Peter Greenhalgh, the councillor in charge of highways, claimed that the cameras were “a blatant tax on motorists”. He said that, instead, the money would be spent on road safety projects that save lives, rather than fill Treasury coffers. Opponents of the move have told the council that it will have “blood on its hands” when the first person is killed by a speeding driver.
Wiltshire Constabulary will use mobile cameras and handheld radar guns to monitor drivers’ speeds in the town.
Swindon, home to a Honda car factory, would be a boy racers’ idea of heaven if it were not for the cameras. The town is crisscrossed by dual carriageways and roundabouts, and young drivers of souped-up “hot hatches” regularly gather for high-speed cruises and “burn-ups”.
In the Swindon branch of Halfords, the country’s largest, someone was buying “Ready, Steady, Gone” exhaust tailpipes, which are the size of Coke cans, £1,500-a-set alloy wheels with low-profile tyres and aluminium “racing pedals”.
The boy racers are easy to spot in their uniform of baseball cap, shellsuit and trainers. They sit, low down in bucket seats, barely able to see over the wind-screen as they twitch in time to booming sound systems. Paul, the manager of a car rental company, said: “There are loads of boy racers in Swindon. You always see them in the McDonald’s car parks. Fifty per cent of my customers have at least one SP30 speeding conviction.” The council will now consider a range of alternative antispeeding devices, from sleeping policemen to more signs.

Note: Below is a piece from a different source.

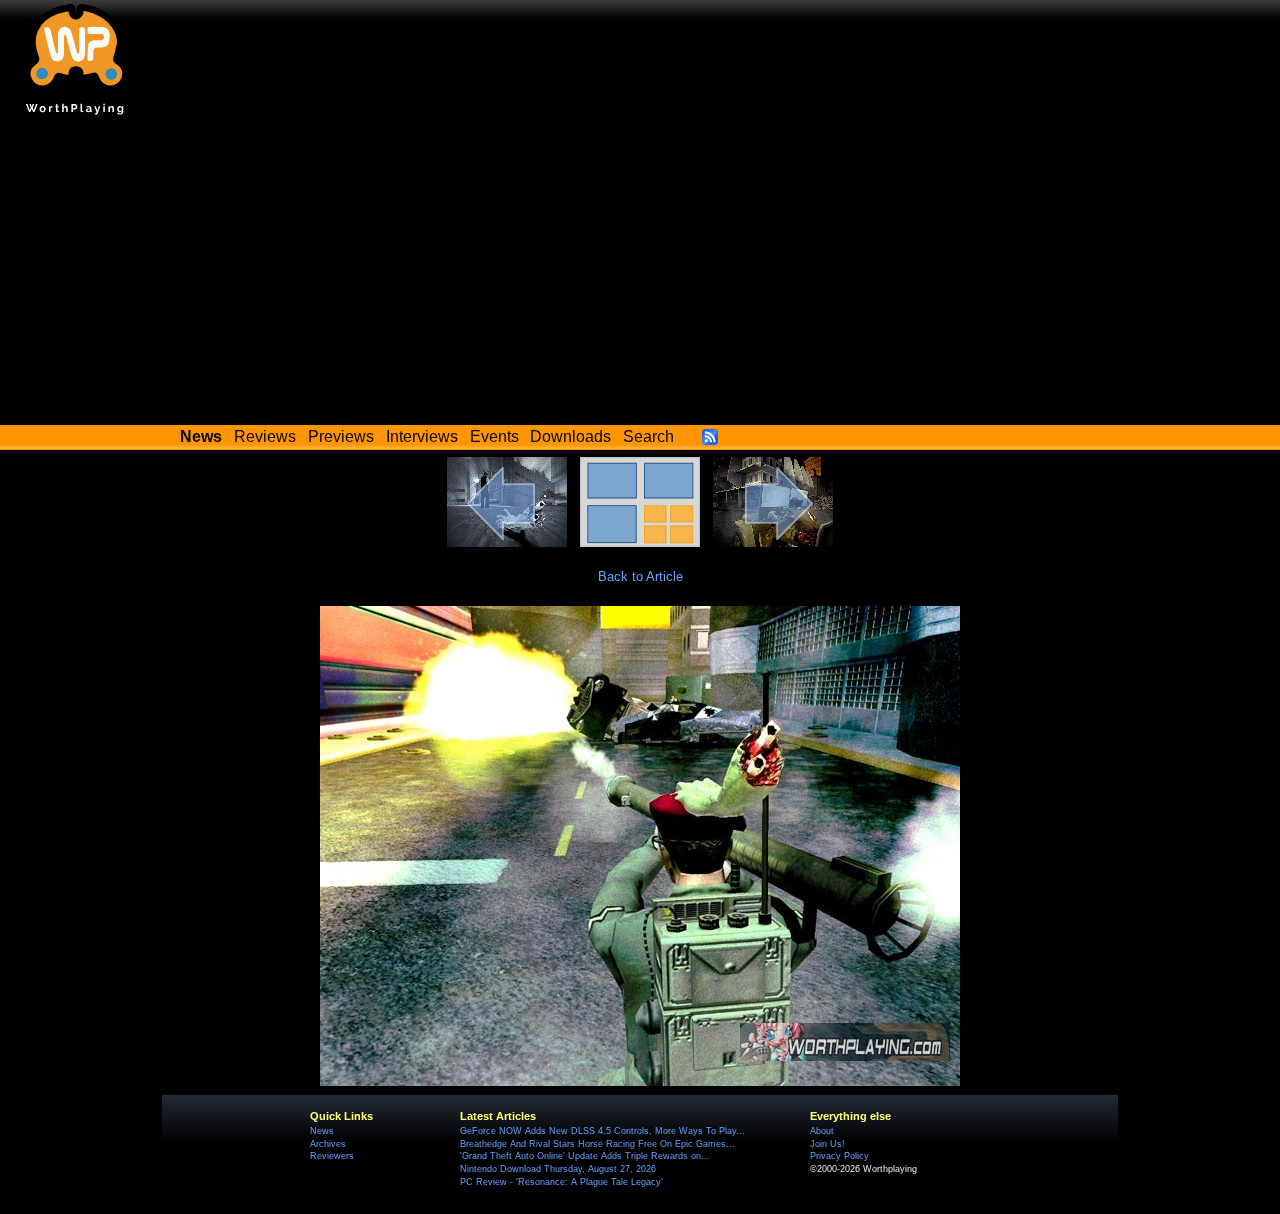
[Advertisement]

The decision to remove the cameras from Swindon will be closely monitored by road safety and motoring organisations. Edmund King, the president of the AA, said: “It is fine to remove cameras if they are replaced by cops in cars and interactive slow-down signs. However, we do not want to see a road safety void in Swindon. Saving lives on the road is more important than party political wrangles over camera funding.”
Brake, the national road safety charity, described the decision as “a very dangerous experiment with people’s lives”. Jane Whittam, its spokeswoman, said: “Speed cameras are an important tool in catching drivers who insist on breaking the law and putting lives in danger.”
Celebrations by boy racers may be premature. Swindon council does not have the power to remove the three fixed-speed cameras. From April, the cost of maintaining them will have to be met by the other members of the camera partnership – the police, Wiltshire County Council and the Highways Agency. A borough council spokesman said: “If the partnership wanted to pay for fixed cameras to continue, they could do so.”

The number of traffic police has fallen by a fifth in the past decade, with traffic laws now largely being enforced by cameras (Ben Webster writes). There are now 1,507 fewer police officers engaged in patrolling the roads than there were in 1998, when the number was 7,806, according to a written answer to a question in the Commons. Over the same period the number of camera fines more than quadrupled to two million. The AA said that cameras were an inadequate substitute for police because they could not detect a drunk driver.